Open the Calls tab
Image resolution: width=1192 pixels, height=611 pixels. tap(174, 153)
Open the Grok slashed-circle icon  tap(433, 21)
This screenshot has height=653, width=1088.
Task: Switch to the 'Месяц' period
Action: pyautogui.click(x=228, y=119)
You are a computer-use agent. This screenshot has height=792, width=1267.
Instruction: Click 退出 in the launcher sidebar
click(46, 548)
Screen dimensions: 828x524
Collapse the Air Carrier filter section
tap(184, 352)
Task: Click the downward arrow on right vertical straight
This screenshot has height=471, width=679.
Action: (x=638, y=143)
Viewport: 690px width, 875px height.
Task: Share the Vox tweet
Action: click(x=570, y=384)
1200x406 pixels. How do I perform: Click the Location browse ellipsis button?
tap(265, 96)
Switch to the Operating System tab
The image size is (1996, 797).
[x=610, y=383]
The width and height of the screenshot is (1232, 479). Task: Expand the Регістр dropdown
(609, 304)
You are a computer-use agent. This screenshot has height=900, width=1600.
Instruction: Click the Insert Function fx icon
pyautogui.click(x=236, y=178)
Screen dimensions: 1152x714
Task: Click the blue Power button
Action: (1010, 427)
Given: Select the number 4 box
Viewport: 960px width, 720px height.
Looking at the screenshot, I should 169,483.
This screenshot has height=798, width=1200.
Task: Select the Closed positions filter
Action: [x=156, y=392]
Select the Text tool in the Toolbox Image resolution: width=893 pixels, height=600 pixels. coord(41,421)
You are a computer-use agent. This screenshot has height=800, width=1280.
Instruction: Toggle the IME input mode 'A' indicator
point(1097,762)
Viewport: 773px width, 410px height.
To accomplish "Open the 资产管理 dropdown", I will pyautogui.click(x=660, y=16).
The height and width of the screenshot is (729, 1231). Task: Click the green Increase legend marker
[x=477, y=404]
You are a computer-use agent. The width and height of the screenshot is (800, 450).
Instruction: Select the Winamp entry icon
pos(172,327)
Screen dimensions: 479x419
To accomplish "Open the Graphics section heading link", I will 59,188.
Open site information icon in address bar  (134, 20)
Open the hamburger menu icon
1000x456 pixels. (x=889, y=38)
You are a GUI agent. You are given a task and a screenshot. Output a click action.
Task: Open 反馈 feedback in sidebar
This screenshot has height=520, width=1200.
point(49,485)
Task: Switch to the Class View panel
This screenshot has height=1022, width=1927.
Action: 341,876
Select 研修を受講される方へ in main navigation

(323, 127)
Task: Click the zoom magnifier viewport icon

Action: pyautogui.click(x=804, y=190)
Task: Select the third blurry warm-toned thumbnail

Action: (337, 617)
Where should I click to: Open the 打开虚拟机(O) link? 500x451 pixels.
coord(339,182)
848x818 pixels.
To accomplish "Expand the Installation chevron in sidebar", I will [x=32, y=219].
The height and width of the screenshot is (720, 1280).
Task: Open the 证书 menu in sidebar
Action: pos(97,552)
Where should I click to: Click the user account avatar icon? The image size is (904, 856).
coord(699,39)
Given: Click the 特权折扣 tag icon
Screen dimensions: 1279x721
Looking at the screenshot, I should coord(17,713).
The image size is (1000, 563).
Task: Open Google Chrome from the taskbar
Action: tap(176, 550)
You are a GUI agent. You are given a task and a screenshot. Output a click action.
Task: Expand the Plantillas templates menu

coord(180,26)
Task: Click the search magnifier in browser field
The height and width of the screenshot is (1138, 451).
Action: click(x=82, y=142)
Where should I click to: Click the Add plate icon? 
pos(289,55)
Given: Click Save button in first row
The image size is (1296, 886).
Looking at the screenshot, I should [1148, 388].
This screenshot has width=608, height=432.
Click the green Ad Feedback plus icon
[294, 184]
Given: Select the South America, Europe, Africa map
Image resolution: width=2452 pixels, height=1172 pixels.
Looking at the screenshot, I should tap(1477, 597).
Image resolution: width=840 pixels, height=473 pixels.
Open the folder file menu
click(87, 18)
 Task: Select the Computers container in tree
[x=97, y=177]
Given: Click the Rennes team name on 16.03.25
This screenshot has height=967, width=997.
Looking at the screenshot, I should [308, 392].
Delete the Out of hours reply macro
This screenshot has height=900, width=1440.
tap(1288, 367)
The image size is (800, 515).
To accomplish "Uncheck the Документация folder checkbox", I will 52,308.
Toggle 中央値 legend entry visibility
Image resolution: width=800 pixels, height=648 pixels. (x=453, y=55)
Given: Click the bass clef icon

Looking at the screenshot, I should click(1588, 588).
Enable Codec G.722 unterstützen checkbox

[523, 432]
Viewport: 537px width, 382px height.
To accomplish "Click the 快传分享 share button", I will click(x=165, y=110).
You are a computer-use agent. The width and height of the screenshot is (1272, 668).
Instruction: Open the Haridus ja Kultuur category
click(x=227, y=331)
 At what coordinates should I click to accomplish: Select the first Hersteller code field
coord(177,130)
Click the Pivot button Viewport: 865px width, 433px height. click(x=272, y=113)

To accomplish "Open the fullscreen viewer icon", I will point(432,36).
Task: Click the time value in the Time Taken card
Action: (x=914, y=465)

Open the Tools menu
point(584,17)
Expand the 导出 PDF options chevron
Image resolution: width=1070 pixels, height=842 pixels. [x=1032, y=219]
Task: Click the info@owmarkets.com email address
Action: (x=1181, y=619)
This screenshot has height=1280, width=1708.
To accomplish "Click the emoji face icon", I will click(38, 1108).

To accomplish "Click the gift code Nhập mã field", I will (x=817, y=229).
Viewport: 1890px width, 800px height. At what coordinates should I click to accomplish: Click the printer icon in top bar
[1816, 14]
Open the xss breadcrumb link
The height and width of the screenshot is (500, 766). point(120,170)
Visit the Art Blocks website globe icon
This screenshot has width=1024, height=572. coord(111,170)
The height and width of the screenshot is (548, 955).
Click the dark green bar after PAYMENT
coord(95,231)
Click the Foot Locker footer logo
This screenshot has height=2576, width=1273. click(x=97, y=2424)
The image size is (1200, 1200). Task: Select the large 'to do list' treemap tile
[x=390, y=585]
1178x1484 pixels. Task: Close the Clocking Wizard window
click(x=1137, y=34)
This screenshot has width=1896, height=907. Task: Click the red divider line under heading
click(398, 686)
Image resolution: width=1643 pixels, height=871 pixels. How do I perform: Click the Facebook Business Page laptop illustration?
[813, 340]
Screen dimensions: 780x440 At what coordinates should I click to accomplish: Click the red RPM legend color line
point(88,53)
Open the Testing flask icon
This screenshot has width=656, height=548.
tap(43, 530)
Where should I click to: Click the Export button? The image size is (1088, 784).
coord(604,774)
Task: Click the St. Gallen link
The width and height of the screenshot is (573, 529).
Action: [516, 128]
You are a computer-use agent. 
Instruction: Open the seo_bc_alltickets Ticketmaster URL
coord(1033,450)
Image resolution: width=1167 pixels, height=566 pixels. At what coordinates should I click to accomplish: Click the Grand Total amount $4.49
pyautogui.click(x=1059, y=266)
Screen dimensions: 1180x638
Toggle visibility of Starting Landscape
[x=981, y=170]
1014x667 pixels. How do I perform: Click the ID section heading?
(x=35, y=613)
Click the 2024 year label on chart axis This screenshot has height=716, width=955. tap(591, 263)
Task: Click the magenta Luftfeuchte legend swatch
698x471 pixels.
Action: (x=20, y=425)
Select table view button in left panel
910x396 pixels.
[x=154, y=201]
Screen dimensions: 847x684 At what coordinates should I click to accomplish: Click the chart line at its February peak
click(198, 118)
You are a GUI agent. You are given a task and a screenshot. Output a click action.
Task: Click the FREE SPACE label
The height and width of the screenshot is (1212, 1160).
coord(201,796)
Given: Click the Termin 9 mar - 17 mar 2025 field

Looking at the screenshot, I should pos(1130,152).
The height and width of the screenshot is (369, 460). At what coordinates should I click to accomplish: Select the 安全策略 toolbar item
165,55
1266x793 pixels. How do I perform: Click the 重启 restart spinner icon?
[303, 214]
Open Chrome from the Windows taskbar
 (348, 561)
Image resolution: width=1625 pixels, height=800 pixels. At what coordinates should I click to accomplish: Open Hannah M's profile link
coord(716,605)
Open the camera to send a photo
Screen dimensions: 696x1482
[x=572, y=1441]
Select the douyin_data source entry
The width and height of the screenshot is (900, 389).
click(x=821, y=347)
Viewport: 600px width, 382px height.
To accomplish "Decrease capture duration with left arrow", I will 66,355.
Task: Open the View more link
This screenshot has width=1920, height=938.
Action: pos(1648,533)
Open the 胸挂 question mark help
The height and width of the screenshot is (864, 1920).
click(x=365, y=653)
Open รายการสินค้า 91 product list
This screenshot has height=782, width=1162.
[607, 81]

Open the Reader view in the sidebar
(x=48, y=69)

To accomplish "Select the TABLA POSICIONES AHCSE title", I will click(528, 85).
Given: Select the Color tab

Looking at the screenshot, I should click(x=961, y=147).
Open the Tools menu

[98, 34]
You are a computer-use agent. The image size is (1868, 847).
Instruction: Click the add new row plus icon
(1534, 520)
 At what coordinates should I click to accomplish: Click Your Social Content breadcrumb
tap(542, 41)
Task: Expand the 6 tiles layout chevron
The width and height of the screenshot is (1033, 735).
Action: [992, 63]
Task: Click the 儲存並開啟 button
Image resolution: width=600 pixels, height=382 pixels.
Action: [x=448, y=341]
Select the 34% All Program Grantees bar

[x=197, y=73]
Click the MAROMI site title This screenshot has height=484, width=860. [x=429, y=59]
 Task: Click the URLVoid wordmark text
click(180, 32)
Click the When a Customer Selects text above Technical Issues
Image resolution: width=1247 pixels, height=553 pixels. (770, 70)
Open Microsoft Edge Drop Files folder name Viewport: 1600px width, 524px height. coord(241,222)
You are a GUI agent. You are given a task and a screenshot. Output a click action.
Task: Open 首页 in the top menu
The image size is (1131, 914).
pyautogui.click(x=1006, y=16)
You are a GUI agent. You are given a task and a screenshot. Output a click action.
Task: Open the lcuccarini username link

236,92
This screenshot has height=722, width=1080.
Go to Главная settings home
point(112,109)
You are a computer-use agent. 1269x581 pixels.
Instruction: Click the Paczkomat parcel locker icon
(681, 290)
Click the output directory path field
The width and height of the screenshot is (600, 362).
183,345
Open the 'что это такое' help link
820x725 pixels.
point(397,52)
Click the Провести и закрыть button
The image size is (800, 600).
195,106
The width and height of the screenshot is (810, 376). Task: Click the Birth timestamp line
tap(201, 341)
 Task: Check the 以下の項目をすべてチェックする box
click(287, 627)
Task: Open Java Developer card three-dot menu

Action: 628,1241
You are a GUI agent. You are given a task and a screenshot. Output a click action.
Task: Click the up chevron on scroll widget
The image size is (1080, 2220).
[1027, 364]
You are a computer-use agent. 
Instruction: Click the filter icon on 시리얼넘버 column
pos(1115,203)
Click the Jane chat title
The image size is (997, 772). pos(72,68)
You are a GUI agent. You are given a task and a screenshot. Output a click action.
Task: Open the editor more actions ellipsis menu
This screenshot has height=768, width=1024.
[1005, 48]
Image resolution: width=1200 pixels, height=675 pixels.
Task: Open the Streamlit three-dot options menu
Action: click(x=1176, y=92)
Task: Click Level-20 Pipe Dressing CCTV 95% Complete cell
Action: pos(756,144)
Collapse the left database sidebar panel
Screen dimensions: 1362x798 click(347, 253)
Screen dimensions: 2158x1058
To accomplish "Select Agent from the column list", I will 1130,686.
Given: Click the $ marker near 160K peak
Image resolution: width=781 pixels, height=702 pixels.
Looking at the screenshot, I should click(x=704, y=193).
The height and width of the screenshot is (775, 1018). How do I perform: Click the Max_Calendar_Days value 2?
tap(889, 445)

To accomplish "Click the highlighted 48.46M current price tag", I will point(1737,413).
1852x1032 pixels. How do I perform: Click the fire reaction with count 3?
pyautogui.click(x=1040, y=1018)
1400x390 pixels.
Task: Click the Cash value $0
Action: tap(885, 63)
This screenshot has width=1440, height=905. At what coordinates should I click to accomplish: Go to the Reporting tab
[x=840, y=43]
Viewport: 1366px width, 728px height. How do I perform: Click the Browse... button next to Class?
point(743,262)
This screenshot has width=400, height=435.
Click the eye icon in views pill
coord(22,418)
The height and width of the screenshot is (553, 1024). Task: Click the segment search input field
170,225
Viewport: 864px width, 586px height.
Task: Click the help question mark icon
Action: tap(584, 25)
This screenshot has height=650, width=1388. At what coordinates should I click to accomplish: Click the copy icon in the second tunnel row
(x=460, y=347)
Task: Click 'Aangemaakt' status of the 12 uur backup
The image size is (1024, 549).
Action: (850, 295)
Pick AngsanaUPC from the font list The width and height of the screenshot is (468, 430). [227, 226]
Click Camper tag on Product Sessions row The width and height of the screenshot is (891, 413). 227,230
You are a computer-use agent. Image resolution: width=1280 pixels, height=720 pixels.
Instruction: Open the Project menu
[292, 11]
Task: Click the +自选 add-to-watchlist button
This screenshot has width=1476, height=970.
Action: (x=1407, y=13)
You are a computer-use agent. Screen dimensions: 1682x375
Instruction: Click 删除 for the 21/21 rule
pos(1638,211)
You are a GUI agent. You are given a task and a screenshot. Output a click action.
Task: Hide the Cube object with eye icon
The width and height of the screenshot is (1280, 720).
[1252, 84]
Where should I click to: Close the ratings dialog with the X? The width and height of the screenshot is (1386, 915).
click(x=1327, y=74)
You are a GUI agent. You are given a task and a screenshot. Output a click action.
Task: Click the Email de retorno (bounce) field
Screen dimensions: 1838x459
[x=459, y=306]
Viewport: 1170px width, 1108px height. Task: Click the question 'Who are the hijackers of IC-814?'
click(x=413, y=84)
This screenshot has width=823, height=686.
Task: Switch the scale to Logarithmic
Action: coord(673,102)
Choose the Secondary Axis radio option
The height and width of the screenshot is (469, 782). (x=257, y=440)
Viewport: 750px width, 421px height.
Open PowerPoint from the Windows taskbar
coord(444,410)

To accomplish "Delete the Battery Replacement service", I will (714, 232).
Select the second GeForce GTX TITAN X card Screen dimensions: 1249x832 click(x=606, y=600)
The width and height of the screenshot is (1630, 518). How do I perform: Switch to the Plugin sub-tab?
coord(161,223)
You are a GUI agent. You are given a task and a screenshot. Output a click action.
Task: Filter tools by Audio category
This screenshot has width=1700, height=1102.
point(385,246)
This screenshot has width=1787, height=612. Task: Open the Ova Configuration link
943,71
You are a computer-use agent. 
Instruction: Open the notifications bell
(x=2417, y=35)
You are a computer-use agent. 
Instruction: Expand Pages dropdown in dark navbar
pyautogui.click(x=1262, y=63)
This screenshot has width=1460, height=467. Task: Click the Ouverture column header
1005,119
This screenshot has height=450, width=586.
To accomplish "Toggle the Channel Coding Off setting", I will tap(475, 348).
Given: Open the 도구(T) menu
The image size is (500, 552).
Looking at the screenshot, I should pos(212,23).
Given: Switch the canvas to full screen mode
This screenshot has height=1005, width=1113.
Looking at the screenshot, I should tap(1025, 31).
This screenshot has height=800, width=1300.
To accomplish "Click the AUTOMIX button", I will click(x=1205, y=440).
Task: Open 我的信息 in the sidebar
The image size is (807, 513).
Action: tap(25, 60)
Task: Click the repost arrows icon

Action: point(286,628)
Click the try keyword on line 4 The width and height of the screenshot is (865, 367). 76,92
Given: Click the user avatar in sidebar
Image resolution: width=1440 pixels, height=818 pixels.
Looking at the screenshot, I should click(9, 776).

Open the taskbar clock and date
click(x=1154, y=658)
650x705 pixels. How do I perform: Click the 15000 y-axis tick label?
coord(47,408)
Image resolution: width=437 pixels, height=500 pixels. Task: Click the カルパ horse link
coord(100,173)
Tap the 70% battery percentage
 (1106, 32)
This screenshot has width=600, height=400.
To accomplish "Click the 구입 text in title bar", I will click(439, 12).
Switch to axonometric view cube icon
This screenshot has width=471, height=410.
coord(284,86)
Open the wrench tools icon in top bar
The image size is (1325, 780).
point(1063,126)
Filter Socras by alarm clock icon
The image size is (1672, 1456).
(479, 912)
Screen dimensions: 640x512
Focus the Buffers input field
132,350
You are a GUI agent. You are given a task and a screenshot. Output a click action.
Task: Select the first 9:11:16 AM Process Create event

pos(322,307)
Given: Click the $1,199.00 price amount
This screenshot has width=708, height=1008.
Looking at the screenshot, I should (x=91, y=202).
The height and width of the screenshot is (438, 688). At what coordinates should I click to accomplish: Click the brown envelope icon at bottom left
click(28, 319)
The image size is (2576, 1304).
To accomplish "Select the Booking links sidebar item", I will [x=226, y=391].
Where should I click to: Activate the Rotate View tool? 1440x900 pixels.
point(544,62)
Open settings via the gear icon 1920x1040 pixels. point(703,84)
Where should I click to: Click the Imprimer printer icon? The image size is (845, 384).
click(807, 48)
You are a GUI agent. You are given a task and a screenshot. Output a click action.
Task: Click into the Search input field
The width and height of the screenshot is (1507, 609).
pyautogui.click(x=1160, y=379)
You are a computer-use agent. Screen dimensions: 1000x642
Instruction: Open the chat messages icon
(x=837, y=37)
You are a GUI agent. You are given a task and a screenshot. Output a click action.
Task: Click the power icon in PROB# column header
+===+
Exact duplication is required for the lines above, from the line that contains "Task: Switch to the Class View panel" to the line that contains "848x818 pixels.", inclusive; omit all others.

The completed task:
Task: Switch to the Class View panel
This screenshot has height=1022, width=1927.
Action: 341,876
Select 研修を受講される方へ in main navigation

(323, 127)
Task: Click the zoom magnifier viewport icon

Action: pyautogui.click(x=804, y=190)
Task: Select the third blurry warm-toned thumbnail

Action: (337, 617)
Where should I click to: Open the 打开虚拟机(O) link? 500x451 pixels.
coord(339,182)
848x818 pixels.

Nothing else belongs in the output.